Il faudra attendre l’année 1991 pour assister à la nouvelle réalisation du comédien, fable sociale dans l’air du temps se penchant sur une France peuplée de laissés-pour-compte et arborant le titre logique et un rien suranné de Une époque formidable… Cette fois-ci le ton est davantage plus proche du Jugnot « Bourvil » que du Jugnot « De Funès » , l’acteur incarnant magistralement un Michel Berthier perdant tout en l’espace d’à peine quelques mois : travail, argent, famille et domicile.
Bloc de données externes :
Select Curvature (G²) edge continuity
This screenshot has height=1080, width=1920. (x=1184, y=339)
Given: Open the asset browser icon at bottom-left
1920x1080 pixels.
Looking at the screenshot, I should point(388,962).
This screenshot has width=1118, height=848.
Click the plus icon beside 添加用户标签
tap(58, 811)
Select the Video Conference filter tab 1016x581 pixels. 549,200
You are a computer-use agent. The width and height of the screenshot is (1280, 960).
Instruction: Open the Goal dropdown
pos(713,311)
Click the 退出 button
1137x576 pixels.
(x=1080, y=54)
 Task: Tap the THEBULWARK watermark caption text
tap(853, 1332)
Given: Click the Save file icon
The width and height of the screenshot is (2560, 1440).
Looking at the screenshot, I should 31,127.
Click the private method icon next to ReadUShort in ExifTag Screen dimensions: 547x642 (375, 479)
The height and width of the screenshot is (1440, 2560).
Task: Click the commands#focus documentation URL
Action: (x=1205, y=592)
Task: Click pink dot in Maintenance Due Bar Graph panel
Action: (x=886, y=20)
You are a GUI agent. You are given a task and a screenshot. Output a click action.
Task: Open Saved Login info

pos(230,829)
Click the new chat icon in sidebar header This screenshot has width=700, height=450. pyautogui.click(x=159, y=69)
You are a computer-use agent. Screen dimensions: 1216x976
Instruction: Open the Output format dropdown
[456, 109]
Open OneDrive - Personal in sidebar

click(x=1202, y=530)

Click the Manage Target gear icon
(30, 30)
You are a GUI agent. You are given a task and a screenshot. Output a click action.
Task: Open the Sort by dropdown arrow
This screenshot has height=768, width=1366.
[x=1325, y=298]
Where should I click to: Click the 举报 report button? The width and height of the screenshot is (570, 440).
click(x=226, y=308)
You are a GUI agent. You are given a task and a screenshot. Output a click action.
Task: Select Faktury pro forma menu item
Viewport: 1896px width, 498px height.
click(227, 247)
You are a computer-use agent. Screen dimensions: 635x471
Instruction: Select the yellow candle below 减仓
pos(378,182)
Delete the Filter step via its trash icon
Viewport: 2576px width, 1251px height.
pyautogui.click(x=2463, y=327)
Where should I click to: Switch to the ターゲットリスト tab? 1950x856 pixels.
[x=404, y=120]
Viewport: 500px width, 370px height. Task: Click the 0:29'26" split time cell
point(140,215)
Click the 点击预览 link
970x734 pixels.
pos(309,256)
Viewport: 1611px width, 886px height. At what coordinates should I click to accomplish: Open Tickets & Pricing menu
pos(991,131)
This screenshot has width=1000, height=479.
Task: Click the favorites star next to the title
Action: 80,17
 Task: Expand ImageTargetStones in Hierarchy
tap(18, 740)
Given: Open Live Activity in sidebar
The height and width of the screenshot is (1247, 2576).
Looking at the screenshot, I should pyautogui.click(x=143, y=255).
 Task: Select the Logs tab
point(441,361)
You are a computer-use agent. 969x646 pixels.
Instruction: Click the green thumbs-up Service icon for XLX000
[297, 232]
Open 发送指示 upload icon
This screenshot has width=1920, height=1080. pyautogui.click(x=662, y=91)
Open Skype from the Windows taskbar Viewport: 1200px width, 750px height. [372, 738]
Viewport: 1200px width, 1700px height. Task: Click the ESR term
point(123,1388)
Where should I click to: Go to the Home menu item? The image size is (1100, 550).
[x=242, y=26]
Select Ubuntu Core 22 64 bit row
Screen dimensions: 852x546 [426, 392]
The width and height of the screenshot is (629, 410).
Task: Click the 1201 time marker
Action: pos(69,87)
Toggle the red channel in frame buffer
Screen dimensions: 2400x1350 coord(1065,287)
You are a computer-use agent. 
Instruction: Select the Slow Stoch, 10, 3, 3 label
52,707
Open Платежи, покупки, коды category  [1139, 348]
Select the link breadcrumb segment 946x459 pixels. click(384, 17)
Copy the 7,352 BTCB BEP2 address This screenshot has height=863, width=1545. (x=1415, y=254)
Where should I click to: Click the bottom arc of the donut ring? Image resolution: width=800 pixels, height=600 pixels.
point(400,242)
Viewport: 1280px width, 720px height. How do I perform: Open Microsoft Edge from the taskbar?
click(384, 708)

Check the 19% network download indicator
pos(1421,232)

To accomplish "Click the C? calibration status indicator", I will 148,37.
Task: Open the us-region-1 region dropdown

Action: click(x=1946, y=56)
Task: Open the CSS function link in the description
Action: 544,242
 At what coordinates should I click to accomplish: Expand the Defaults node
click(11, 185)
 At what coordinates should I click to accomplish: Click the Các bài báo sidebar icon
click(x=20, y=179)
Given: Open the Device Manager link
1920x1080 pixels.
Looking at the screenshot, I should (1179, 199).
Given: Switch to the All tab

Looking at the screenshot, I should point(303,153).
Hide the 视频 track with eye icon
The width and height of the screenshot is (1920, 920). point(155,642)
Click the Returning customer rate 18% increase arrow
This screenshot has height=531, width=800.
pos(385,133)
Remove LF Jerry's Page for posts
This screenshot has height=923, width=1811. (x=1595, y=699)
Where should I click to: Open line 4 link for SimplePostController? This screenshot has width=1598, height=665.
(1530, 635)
Filmé dans un Paris pluvieux et glacial et incluant en tête d’affiche le génial et charismatique Richard Bohringer et le trop rare Ticky Holgado (le second couteau pré-cité ayant déjà tenu jusqu’à quatre ou cinq micro-rôles de composition dans le précédent Sans peur et sans reproche, ndlr) Une époque formidable… reste à notre sens le meilleur film de son auteur, du moins le plus émouvant et le plus humain.

Montrant la déchéance sociale d’un ancien cadre quadragénaire n’ayant pu assumer son licenciement aux yeux de sa femme et de ses beaux-enfants ledit métrage cultive un esprit populaire que nous n’avions pas retrouvé depuis l’inaugural Pinot Simple flic, jouant d’un casting une nouvelle fois sans fausses notes : Chick Ortega s’avère impeccable en SDF toxicomane, de la même façon que Victoria Abril en hôtesse de l’air dépassée par la situation ou encore Roland Blanche en gardien de parking interlope. A noter la superbe partition de Francis Cabrel faisant joliment décoller un drame mâtiné de drôlerie touchante voire poignante, jusqu’à cette inoubliable vision finale de Toubib (Richard Bohringer) et Crayon (Ticky Holgado) quittant les lieux de la périphérie d’Orly au son des cordes et de la voix du musicien. Magnifique.
S’ensuivront d’autres films plus ou moins réussis, notamment le sympathique Fallait Pas en 1996 ou encore l’intéressant mais inégal Meilleur Espoir Féminin à la toute fin de la même décennie… Mais qu’il s’agisse du français moyen (Pinot Simple flic), du Moyen-Âge (Sans peur et sans reproche) ou du manque de moyens (Une époque formidable…) Gérard Jugnot est de ces réalisateurs-artisans capable de tirer de ses contes une élégante drôlerie ordinaire, concédant humblement n’avoir jamais eu de prétention autre que celle de divertir avec simplicité mais intelligence. Disponibles depuis le 2 mai dernier en Blu-Ray et DVD aux Éditions Rimini les trois films sus-cités sont également accompagnés d’un excellent documentaire en trois parties dans lequel le comédien et réalisateur revient sur son modus operandi mêlé de bon-sens et de bienveillance. C’est à voir, et à revoir.